Paul Tomkins, Daniel Rhodes, Andrew Beasley, Chris Rowland and other TTT regulars give their thoughts for 24 hours after the game, and we’ll have all the post-match stats too.
Post-Match Thoughts:
Paul Tomkins:
Wow. Just wow. Oh my giddy aunt. Lorks oh Lordy. Stone the crows. Mama mia! And as the kids say, O.M.G.
I’ve spent a lot of 2021 arguing that Sadio Mané and Roberto Firmino were far from finished; just off-form on finishing. But since the run-in to last season they’ve been on fire. And Mo Salah – well, he’s not just scoring goals, but insanely great goals.
Few players in the history of football will have scored one goal as good as either of his two most recent ones. Now all three (ahead of the rest of the weekend’s fixtures) sit in the top five for Premier League goals this season, and in competitions have 10, six and six (and Firmino has only played a couple of hundred minutes); Diogo Jota, who has missed some games, also has three in the league already. All of them are creative, too. All of them press like dervishes, too.

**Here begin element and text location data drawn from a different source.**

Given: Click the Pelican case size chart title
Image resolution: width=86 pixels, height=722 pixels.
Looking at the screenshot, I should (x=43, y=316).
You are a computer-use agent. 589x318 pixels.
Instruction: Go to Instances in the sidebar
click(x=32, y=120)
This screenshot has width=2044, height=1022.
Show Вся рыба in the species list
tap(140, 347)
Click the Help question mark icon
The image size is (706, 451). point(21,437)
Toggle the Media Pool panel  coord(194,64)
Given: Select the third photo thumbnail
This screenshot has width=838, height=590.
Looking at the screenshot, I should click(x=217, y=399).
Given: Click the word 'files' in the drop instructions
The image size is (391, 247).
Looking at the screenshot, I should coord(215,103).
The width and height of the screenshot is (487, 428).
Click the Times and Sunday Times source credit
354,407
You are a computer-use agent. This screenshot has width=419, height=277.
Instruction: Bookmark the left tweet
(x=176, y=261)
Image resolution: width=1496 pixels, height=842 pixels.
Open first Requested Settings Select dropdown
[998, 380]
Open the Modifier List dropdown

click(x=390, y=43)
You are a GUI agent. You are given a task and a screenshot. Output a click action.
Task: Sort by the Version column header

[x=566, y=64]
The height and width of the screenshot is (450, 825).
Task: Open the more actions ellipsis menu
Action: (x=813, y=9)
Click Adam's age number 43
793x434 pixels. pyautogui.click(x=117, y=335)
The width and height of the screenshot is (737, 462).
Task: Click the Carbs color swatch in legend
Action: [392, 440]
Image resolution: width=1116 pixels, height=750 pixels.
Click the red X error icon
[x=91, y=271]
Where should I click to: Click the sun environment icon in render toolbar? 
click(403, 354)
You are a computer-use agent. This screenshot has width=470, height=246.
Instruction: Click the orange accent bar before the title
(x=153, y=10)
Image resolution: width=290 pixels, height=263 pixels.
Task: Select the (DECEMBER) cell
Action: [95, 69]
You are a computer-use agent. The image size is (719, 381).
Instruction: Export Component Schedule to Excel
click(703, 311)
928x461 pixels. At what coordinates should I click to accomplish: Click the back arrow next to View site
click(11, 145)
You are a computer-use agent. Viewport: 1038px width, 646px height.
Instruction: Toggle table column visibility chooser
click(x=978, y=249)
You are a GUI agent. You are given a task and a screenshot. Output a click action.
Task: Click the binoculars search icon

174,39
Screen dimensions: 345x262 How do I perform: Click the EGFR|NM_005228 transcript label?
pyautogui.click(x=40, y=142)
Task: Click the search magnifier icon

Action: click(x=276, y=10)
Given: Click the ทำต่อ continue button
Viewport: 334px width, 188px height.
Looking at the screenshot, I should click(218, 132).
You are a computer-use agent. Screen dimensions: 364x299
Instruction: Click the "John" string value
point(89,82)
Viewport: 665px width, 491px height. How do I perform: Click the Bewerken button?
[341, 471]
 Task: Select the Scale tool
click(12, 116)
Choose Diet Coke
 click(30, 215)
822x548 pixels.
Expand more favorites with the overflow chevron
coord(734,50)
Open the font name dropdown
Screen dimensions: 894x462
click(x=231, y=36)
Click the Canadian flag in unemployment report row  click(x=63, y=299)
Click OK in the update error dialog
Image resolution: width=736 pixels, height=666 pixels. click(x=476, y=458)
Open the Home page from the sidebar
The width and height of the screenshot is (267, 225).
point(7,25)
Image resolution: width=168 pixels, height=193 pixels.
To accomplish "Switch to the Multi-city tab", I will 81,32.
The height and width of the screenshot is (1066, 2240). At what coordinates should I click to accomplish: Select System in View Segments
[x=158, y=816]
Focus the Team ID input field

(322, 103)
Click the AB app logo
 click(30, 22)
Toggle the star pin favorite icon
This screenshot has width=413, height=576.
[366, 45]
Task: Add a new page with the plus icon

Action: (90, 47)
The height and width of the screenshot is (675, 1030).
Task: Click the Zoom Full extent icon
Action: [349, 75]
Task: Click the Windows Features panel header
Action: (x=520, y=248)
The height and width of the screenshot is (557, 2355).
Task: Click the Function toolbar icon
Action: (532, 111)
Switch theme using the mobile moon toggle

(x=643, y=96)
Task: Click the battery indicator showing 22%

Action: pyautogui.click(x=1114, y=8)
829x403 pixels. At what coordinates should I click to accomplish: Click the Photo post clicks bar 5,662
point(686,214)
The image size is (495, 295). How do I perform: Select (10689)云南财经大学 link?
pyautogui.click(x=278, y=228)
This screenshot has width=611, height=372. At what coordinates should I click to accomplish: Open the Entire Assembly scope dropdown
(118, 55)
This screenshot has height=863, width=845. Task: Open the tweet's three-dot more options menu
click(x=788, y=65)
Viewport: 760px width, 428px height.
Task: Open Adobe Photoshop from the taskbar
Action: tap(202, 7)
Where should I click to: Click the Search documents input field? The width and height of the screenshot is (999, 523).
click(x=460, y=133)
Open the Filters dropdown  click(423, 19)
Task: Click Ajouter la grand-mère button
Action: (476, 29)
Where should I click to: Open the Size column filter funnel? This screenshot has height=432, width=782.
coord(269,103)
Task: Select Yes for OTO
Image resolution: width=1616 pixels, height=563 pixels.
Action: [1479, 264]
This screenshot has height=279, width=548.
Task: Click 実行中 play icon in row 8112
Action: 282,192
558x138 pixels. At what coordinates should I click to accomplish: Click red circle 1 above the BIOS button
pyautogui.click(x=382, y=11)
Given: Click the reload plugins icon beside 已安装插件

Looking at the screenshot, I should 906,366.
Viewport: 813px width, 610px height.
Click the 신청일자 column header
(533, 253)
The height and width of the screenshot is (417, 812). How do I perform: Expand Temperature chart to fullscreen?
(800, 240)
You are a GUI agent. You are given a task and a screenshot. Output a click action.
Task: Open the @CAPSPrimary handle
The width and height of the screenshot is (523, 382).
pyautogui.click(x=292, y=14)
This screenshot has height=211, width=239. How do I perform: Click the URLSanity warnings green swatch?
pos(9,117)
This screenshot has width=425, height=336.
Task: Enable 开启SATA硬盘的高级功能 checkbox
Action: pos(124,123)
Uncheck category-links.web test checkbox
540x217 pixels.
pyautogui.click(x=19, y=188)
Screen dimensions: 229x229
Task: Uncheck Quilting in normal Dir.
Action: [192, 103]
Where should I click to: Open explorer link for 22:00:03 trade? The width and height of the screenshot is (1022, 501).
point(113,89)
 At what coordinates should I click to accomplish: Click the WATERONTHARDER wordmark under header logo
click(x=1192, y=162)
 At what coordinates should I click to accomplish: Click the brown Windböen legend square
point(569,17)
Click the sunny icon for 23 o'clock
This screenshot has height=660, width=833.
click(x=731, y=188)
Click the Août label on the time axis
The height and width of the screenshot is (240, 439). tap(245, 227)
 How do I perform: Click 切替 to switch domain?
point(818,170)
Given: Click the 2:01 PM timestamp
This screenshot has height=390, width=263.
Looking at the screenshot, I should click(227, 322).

After writing about the sportswashing, ownership and European Super League in a detailed piece, it was another reminder of the mess of football that two key Brazilians couldn’t even play in this game, while Curtis Jones, a certainty to start (in the absence of Fabinho, and with Thiago and Harvey Elliott out), was played while injured for England U21s. My piece was about how everyone, more so than ever, is out for themselves, and while I offered no solutions, it was a nice reminder to see Liverpool playing otherworldly football, as yet more human rights abusers arrive in our game, to oust those who build on nobler foundations. Fingers crossed it goes pear-shaped on Tyneside.
I felt this was a tough fixture on paper: new manager, after an international break where some of the Reds’ African players played three times, and with the ludicrous absentees of two vital Brazilians due to international football’s disdain for the people who fund the game (club fans); up against a big, physical team.
Instead, it was a walk in the park – albeit with the Reds passing and moving with beautiful precision and intensity, and goals that were almost good enough to stop the game and crack open the champagne.